Write out the records below word for word, from the line with "Where should I click to: Open" to the line with "Instruction: Click the", both lines included. Leave the pictures out.

▸ **Data shown**
################
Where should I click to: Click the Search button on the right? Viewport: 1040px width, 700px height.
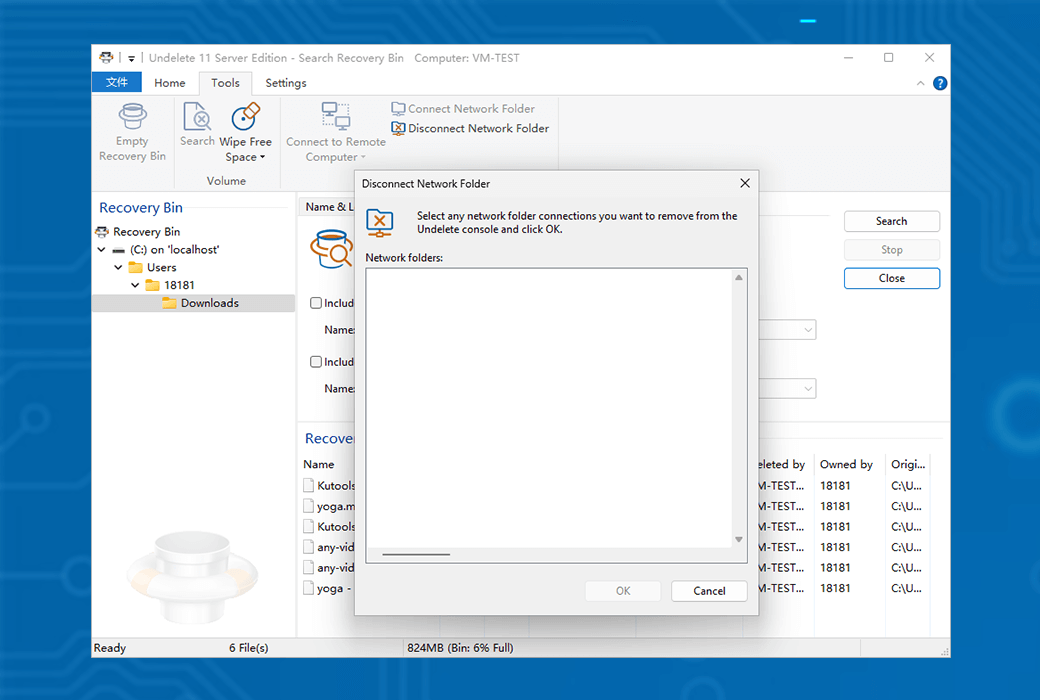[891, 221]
################
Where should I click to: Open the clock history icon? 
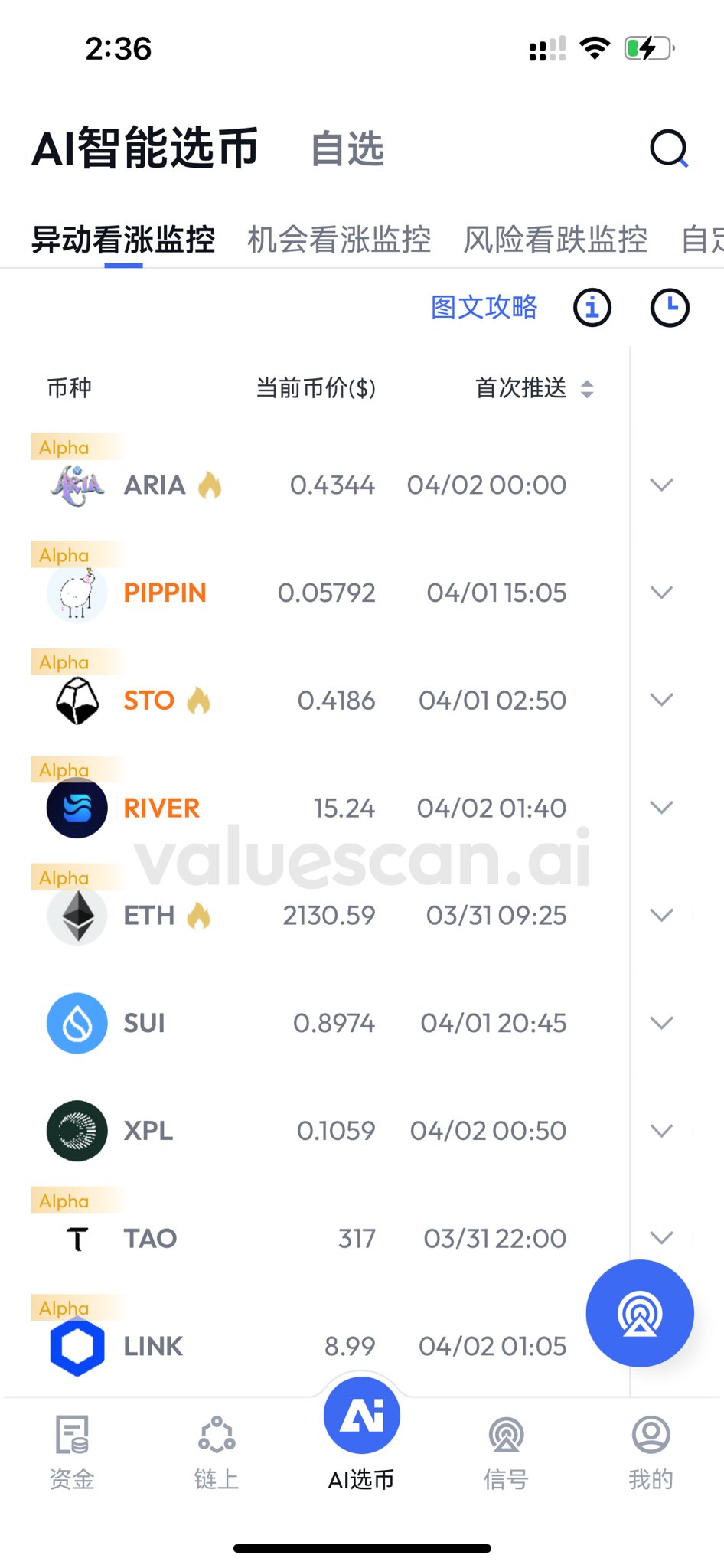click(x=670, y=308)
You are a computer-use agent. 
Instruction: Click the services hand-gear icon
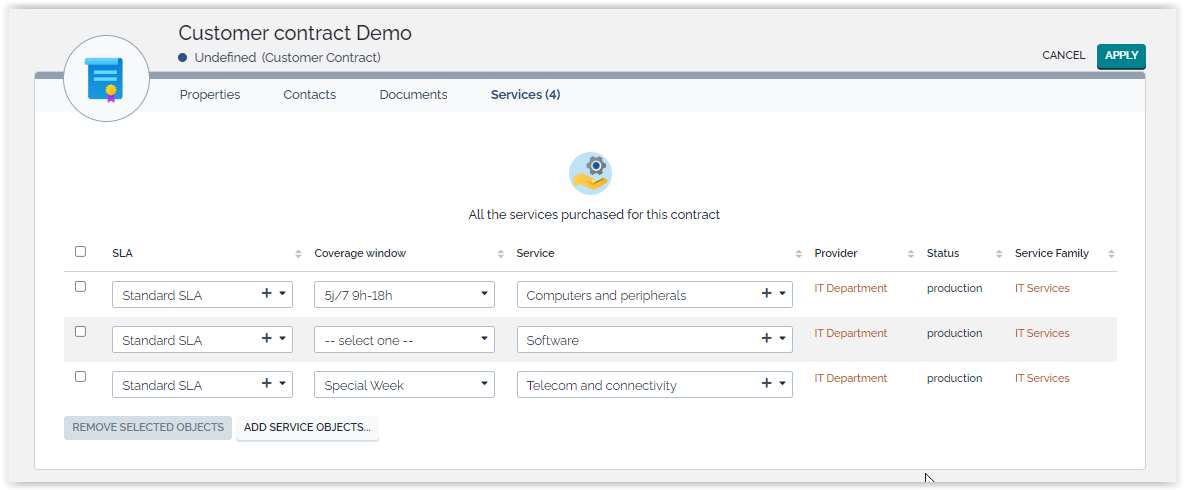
################
▸ **Answer to this exercise**
Where should I click to: Open the clock history icon? 
click(x=670, y=308)
You are a computer-use agent. 
Instruction: Click the services hand-gear icon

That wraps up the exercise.